Como he argumentado en artículos anteriores, los asturianos han participado de las corrientes históricas y culturales europeas generales (atlánticas y ultrapirenaicas), lo que suponía un contrapeso y una alternativa a cualesquiera influencias sureñas avasalladoras. Esta inclusión cultural, estética, lingüística, etc. en unas corrientes que en Castilla y el sur se desconocían, no será nunca un hecho a desconsiderar, y marcó los últimos siglos medievales. Después, con el apogeo de la casería en la edad moderna, y la mejora dietética que supusieron los cultivables de origen americano, se consolidó esa cultura nacional asturiana y esa autonomía de facto.
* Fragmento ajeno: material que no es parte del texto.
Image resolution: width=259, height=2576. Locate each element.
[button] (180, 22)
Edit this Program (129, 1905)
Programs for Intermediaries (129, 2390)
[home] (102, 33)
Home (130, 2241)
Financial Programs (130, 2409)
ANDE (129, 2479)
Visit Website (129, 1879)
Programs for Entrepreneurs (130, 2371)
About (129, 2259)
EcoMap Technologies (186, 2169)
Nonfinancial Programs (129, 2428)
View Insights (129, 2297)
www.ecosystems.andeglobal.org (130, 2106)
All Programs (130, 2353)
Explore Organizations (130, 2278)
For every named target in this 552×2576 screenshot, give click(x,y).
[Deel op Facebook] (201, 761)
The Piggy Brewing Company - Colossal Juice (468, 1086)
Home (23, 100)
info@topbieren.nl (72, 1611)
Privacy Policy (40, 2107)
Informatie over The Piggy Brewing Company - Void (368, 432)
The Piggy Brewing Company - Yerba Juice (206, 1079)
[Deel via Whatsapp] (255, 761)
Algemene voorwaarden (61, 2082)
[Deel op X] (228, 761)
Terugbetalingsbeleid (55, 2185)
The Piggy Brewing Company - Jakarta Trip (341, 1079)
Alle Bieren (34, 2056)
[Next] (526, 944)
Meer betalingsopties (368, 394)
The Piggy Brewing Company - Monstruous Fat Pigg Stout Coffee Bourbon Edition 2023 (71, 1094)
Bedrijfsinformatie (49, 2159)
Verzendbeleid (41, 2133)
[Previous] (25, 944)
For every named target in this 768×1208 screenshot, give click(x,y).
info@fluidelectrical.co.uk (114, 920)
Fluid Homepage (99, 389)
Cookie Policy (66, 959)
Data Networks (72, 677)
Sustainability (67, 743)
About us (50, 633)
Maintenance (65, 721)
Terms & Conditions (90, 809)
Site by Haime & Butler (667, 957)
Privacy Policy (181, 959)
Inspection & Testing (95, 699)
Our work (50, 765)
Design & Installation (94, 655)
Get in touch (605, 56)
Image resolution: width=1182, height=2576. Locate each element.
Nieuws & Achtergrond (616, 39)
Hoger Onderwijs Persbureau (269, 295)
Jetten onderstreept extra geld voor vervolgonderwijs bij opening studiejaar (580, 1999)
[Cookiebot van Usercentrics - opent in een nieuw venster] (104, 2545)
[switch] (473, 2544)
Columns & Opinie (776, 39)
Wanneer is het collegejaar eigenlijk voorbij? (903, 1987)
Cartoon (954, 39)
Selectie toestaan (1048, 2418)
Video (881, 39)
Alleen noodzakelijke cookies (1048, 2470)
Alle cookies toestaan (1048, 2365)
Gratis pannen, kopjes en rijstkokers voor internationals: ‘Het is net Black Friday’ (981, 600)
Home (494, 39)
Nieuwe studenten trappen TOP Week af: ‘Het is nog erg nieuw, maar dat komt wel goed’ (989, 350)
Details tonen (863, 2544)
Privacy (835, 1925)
Los latifundios y la presencia de masas de jornaleros «estabulados» no fueron rasgos de nuestro agro, ni lo son ahora. La agricultura intensiva, basada en el regadío o en técnicas punteras en lo que hace al aprovechamiento de suelos semiáridos, se presta a la inversión de capitales y a los modos capitalistas de agricultura, y no tiene nada que ver con nuestras tradiciones basadas en la ganadería vacuna explotada de forma familiar, en la adaptación «suave» al clima oceánico, y a sus efectos en un país templado y húmedo. La orografía también es un obstáculo en Asturias para las grandes explotaciones de monocultivo. El uso de jornaleros o de «criados» tuvo lugar en las caserías más ricas o en las casonas nobles, especialmente en las coyunturas de bonanza económica, pero nunca en un número demasiado abultado, siendo insignificante como clase social o fracción específica, y nunca se pudo tomar a esta gente como separada socialmente del resto del campesinado, dándose frecuentes casos de matrimonios dentro de la misma casa entre propietarios y criados. Los asturianos de la sociedad tradicional no fuimos igualitarios del todo, pues ningún pueblo de la Europa pre-revolucionaria lo fue ni lo pretendió ser. Pero con todo, nuestra cultura nacional astur ha sido una de las más igualitarias de la península, puestos a comparar, y desde la óptica actual, en la que vemos que el mundo se va volviendo más jerárquico y desigual en términos globales, es este un dato del que podemos estar orgullosos, y del que no pueden presumir, por ejemplo, en Almería o en Sevilla.
¿ El centralismo no es lo mismo que el colonialismo?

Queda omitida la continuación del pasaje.